[Dataset entries]
◆ ◆ ◆ ◆ ◆

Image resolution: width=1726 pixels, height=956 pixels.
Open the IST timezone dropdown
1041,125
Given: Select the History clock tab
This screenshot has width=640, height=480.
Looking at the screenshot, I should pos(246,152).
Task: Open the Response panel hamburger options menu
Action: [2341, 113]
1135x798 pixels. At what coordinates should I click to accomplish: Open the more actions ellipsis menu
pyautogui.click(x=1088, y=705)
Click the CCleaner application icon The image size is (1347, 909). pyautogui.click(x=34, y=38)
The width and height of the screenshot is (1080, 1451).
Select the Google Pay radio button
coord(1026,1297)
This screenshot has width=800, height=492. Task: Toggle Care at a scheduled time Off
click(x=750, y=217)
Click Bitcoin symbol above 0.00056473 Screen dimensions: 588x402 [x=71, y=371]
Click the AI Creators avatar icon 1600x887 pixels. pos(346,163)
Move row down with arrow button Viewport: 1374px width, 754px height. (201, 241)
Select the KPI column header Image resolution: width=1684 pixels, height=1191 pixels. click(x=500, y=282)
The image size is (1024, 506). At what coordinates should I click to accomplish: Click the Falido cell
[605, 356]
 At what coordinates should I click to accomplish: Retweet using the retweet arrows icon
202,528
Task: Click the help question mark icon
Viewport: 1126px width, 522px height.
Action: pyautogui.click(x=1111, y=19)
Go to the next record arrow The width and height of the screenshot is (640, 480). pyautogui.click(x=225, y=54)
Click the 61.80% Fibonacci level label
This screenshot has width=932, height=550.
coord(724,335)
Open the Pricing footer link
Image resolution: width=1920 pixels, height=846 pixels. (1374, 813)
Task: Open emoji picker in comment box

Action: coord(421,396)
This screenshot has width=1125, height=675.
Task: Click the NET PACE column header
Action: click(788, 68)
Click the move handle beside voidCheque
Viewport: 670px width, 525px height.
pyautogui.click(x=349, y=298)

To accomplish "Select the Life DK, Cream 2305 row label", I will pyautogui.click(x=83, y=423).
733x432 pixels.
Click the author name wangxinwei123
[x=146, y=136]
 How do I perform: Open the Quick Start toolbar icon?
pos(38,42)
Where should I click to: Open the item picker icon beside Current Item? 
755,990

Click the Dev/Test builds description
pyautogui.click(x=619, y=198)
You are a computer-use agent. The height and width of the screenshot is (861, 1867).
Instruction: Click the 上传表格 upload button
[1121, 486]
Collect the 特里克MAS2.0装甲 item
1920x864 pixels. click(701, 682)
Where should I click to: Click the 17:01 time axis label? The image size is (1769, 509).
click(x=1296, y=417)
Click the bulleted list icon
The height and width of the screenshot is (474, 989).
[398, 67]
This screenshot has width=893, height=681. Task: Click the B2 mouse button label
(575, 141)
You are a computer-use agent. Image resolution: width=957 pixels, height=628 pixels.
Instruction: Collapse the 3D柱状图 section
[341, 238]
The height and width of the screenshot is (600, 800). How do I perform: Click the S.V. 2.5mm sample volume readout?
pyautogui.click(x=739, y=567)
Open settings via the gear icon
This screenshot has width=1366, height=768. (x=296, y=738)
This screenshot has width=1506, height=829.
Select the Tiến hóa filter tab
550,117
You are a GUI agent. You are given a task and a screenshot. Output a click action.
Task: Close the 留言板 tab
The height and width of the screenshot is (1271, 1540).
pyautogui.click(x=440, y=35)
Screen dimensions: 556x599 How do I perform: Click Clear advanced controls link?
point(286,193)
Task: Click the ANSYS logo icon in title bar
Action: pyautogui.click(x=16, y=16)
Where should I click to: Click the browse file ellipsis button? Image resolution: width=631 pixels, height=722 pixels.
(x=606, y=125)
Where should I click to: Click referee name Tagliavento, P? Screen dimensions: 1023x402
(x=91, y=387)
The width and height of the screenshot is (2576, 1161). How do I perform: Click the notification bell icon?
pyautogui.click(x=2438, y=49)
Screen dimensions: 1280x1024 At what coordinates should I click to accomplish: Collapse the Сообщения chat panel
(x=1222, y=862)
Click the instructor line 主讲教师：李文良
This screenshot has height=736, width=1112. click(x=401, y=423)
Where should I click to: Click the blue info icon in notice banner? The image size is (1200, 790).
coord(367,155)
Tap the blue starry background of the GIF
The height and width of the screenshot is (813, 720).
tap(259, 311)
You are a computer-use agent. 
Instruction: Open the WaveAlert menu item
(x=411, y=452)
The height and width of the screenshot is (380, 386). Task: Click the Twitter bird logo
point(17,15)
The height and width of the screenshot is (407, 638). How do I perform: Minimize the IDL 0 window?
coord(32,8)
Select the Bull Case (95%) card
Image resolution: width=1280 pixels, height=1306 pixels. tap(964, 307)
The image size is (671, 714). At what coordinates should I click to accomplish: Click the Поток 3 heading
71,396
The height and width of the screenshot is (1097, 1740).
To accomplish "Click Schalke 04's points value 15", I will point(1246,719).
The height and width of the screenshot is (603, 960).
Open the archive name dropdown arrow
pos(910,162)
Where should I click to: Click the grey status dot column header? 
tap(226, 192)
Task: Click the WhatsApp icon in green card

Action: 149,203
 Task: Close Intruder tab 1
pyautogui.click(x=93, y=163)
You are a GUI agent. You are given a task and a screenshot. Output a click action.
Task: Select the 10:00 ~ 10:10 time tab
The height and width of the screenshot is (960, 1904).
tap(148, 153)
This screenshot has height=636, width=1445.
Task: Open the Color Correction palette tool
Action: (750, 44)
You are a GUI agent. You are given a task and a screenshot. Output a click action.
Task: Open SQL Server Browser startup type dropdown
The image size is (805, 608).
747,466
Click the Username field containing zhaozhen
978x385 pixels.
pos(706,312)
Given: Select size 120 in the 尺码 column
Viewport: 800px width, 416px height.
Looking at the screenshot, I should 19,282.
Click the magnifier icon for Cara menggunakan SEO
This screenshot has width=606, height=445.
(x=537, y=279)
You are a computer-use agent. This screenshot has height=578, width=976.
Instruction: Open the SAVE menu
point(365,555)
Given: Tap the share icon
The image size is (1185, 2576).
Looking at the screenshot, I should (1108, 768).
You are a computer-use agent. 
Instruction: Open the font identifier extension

◆ ◆ ◆ ◆ ◆

■ **Assignment**
Out of the records above, pull the lines that include the word "computer".

■ **Answer below**
You are a computer-use agent. The height and width of the screenshot is (861, 1867).
You are a computer-use agent. Image resolution: width=957 pixels, height=628 pixels.
You are a computer-use agent. 
You are a computer-use agent. This screenshot has height=578, width=976.
You are a computer-use agent. 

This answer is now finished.